Can you pay for unconditional love?

Elif Batuman's New Yorker piece on Japanese rental family services challenges the notion that genuine love & care can't be bought. I particularly like her meditation on massages, near the end:

One evening, back at my hotel, feeling jet-lagged and confused by all the stories I had been hearing, I decided to splurge on an in-room massage. Unlike the sessions with the weeping swordsman and the rental mother, a massage wouldn’t count as a work expense. On the other hand, I reasoned, I had missed a shrink appointment back in New York, which cost more than the massage, so I was really saving money.

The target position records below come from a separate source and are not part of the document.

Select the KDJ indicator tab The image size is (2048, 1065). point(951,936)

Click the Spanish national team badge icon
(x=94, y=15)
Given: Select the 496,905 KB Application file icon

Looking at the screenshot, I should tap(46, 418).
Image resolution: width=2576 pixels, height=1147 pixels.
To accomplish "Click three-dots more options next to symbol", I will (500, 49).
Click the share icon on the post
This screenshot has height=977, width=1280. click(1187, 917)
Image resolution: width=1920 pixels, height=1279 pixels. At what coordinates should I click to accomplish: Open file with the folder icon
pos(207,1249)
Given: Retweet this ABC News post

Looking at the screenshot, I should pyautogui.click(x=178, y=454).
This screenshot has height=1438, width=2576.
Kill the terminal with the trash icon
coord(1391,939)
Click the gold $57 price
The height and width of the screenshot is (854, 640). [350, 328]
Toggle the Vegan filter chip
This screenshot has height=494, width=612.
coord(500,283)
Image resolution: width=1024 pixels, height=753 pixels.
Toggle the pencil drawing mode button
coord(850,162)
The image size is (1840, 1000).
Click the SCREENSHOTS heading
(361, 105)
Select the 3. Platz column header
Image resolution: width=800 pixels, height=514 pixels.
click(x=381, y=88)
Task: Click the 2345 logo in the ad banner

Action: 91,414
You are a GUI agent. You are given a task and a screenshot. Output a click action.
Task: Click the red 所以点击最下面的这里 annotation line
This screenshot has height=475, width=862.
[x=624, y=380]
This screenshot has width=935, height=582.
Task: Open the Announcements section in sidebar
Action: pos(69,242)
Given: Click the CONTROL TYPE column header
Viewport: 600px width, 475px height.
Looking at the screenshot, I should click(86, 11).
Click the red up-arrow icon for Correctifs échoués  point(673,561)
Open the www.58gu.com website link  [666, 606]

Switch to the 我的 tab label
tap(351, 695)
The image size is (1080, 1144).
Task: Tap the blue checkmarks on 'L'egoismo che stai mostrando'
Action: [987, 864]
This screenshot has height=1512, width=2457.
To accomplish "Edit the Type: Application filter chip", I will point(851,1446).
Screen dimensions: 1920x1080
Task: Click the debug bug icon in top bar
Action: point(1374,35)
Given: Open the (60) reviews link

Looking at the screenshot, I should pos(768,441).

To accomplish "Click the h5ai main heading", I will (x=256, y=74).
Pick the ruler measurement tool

Two hours later, a smiling young woman knocked on the door, waited to be asked inside, took off her shoes, and gave me a form to sign. The form said that I agreed not to demand a sexual massage, and that if I was a man I would keep the hotel-room door ajar. Everything contributed to the dreamlike atmosphere: her soft voice and sure touch, the fact that I was lying on the bed, and the compactness of Tokyo hotel rooms, which meant that she periodically had to move things around to make enough room to stand. At some point, I realized that she was kneeling next to me on the bed. How strange that it was somehow O.K. for us to be in bed like this together. "Your shoulders are so hard!" she said, somehow releasing the muscles with her fingers. I felt full of love and gratitude, and thought about how the fact that I was paying her, which could have felt uncomfortable, was instead a source of joy and relief, because it meant that I didn’t have to think about anything at all. I could just relax. It felt like unconditional love – the kind you don’t get, or ask for, from people in your life, because they have needs, too, and you always have to take turns. I didn’t have to give her a massage or listen to her problems, because I had given her money, with which she could do anything she wanted: pay bills, buy an aquamarine coat, or even hire someone to give her a massage or listen to her problems. This hour, during which she paid attention to me and I didn’t pay attention to her, wasn’t going to be entered in a ledger where she could accumulate resentment toward me over the years. I didn’t have to feel guilty: that was what I was paying for.

I’d started off assuming that the rental schema somehow undercut the idea of unconditional love. Now I found myself wondering whether it was even possible to get unconditional love without paying.